• THE PROBLEM
Set down the entries once more, exactly as they are written.

(Stored records)
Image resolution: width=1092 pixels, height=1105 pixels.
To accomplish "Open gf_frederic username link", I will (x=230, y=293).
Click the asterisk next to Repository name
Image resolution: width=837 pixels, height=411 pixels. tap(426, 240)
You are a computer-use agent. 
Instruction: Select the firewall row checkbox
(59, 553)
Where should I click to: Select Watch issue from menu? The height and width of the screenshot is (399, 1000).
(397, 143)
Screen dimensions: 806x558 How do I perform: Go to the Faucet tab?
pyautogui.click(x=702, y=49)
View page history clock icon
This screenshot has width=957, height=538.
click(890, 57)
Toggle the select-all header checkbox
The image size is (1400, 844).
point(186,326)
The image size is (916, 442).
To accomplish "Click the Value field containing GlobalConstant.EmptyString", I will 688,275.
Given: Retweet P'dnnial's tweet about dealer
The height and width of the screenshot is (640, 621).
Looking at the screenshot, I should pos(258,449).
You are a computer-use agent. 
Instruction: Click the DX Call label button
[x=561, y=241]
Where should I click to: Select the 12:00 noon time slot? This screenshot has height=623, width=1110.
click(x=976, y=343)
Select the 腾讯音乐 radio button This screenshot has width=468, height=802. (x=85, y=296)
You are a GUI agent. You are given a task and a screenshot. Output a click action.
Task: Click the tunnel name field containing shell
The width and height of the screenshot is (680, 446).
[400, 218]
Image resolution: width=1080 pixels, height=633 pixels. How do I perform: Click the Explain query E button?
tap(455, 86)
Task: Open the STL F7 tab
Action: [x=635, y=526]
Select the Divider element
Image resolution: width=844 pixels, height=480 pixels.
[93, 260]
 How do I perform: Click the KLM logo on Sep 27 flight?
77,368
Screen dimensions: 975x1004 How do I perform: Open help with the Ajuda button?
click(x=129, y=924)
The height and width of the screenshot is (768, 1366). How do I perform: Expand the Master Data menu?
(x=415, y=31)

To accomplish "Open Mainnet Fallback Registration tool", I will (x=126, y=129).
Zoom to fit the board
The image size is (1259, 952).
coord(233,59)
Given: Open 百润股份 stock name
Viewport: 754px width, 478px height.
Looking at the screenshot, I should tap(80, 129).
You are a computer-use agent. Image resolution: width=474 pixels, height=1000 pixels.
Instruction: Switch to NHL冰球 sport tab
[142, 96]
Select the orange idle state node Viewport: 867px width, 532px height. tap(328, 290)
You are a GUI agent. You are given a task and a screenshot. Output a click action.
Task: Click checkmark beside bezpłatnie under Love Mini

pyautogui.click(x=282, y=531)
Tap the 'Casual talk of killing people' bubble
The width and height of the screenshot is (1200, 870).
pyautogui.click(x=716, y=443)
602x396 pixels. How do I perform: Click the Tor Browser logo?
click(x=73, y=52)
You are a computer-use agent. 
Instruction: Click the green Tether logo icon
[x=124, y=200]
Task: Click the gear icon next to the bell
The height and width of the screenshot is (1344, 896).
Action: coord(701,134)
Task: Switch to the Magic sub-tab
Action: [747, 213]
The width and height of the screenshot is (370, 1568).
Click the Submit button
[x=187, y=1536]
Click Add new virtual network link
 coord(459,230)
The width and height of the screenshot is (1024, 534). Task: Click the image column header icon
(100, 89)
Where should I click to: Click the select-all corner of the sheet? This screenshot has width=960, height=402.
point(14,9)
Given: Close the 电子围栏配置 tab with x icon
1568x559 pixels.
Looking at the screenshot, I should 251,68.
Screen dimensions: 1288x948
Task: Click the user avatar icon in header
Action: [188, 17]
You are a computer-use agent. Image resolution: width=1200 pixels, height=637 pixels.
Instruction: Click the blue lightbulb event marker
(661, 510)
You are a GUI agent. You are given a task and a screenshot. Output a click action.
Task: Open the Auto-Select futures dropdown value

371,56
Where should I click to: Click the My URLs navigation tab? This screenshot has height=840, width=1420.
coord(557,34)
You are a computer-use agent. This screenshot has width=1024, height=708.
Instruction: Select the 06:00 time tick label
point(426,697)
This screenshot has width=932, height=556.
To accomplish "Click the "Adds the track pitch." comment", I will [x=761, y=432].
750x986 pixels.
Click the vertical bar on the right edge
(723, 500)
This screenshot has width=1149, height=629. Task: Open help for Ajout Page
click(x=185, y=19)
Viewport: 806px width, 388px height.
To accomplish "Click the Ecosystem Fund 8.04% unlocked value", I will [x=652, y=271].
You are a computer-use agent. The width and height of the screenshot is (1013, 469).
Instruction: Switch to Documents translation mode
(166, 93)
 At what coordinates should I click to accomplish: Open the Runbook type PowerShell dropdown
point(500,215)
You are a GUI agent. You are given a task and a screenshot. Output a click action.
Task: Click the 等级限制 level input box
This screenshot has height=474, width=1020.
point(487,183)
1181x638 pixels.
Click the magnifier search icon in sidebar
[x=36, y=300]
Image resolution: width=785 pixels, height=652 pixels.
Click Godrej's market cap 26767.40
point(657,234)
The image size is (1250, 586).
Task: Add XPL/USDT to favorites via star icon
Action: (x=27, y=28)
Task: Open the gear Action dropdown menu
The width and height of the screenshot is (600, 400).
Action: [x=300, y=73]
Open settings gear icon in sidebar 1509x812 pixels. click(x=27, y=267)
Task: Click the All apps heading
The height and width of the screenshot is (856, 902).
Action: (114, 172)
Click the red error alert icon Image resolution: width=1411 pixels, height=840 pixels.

• WRITTEN RESPONSE
Image resolution: width=1092 pixels, height=1105 pixels.
To accomplish "Open gf_frederic username link", I will (x=230, y=293).
Click the asterisk next to Repository name
Image resolution: width=837 pixels, height=411 pixels. tap(426, 240)
You are a computer-use agent. 
Instruction: Select the firewall row checkbox
(59, 553)
Where should I click to: Select Watch issue from menu? The height and width of the screenshot is (399, 1000).
(397, 143)
Screen dimensions: 806x558 How do I perform: Go to the Faucet tab?
pyautogui.click(x=702, y=49)
View page history clock icon
This screenshot has width=957, height=538.
click(890, 57)
Toggle the select-all header checkbox
The image size is (1400, 844).
point(186,326)
The image size is (916, 442).
To accomplish "Click the Value field containing GlobalConstant.EmptyString", I will 688,275.
Given: Retweet P'dnnial's tweet about dealer
The height and width of the screenshot is (640, 621).
Looking at the screenshot, I should pos(258,449).
You are a computer-use agent. 
Instruction: Click the DX Call label button
[x=561, y=241]
Where should I click to: Select the 12:00 noon time slot? This screenshot has height=623, width=1110.
click(x=976, y=343)
Select the 腾讯音乐 radio button This screenshot has width=468, height=802. (x=85, y=296)
You are a GUI agent. You are given a task and a screenshot. Output a click action.
Task: Click the tunnel name field containing shell
The width and height of the screenshot is (680, 446).
[400, 218]
Image resolution: width=1080 pixels, height=633 pixels. How do I perform: Click the Explain query E button?
tap(455, 86)
Task: Open the STL F7 tab
Action: [x=635, y=526]
Select the Divider element
Image resolution: width=844 pixels, height=480 pixels.
[93, 260]
 How do I perform: Click the KLM logo on Sep 27 flight?
77,368
Screen dimensions: 975x1004 How do I perform: Open help with the Ajuda button?
click(x=129, y=924)
The height and width of the screenshot is (768, 1366). How do I perform: Expand the Master Data menu?
(x=415, y=31)

To accomplish "Open Mainnet Fallback Registration tool", I will (x=126, y=129).
Zoom to fit the board
The image size is (1259, 952).
coord(233,59)
Given: Open 百润股份 stock name
Viewport: 754px width, 478px height.
Looking at the screenshot, I should tap(80, 129).
You are a computer-use agent. Image resolution: width=474 pixels, height=1000 pixels.
Instruction: Switch to NHL冰球 sport tab
[142, 96]
Select the orange idle state node Viewport: 867px width, 532px height. tap(328, 290)
You are a GUI agent. You are given a task and a screenshot. Output a click action.
Task: Click checkmark beside bezpłatnie under Love Mini

pyautogui.click(x=282, y=531)
Tap the 'Casual talk of killing people' bubble
The width and height of the screenshot is (1200, 870).
pyautogui.click(x=716, y=443)
602x396 pixels. How do I perform: Click the Tor Browser logo?
click(x=73, y=52)
You are a computer-use agent. 
Instruction: Click the green Tether logo icon
[x=124, y=200]
Task: Click the gear icon next to the bell
The height and width of the screenshot is (1344, 896).
Action: coord(701,134)
Task: Switch to the Magic sub-tab
Action: [747, 213]
The width and height of the screenshot is (370, 1568).
Click the Submit button
[x=187, y=1536]
Click Add new virtual network link
 coord(459,230)
The width and height of the screenshot is (1024, 534). Task: Click the image column header icon
(100, 89)
Where should I click to: Click the select-all corner of the sheet? This screenshot has width=960, height=402.
point(14,9)
Given: Close the 电子围栏配置 tab with x icon
1568x559 pixels.
Looking at the screenshot, I should 251,68.
Screen dimensions: 1288x948
Task: Click the user avatar icon in header
Action: [188, 17]
You are a computer-use agent. Image resolution: width=1200 pixels, height=637 pixels.
Instruction: Click the blue lightbulb event marker
(661, 510)
You are a GUI agent. You are given a task and a screenshot. Output a click action.
Task: Open the Auto-Select futures dropdown value

371,56
Where should I click to: Click the My URLs navigation tab? This screenshot has height=840, width=1420.
coord(557,34)
You are a computer-use agent. This screenshot has width=1024, height=708.
Instruction: Select the 06:00 time tick label
point(426,697)
This screenshot has width=932, height=556.
To accomplish "Click the "Adds the track pitch." comment", I will [x=761, y=432].
750x986 pixels.
Click the vertical bar on the right edge
(723, 500)
This screenshot has width=1149, height=629. Task: Open help for Ajout Page
click(x=185, y=19)
Viewport: 806px width, 388px height.
To accomplish "Click the Ecosystem Fund 8.04% unlocked value", I will [x=652, y=271].
You are a computer-use agent. The width and height of the screenshot is (1013, 469).
Instruction: Switch to Documents translation mode
(166, 93)
 At what coordinates should I click to accomplish: Open the Runbook type PowerShell dropdown
point(500,215)
You are a GUI agent. You are given a task and a screenshot. Output a click action.
Task: Click the 等级限制 level input box
This screenshot has height=474, width=1020.
point(487,183)
1181x638 pixels.
Click the magnifier search icon in sidebar
[x=36, y=300]
Image resolution: width=785 pixels, height=652 pixels.
Click Godrej's market cap 26767.40
point(657,234)
The image size is (1250, 586).
Task: Add XPL/USDT to favorites via star icon
Action: (x=27, y=28)
Task: Open the gear Action dropdown menu
The width and height of the screenshot is (600, 400).
Action: [x=300, y=73]
Open settings gear icon in sidebar 1509x812 pixels. click(x=27, y=267)
Task: Click the All apps heading
The height and width of the screenshot is (856, 902).
Action: (114, 172)
Click the red error alert icon Image resolution: width=1411 pixels, height=840 pixels.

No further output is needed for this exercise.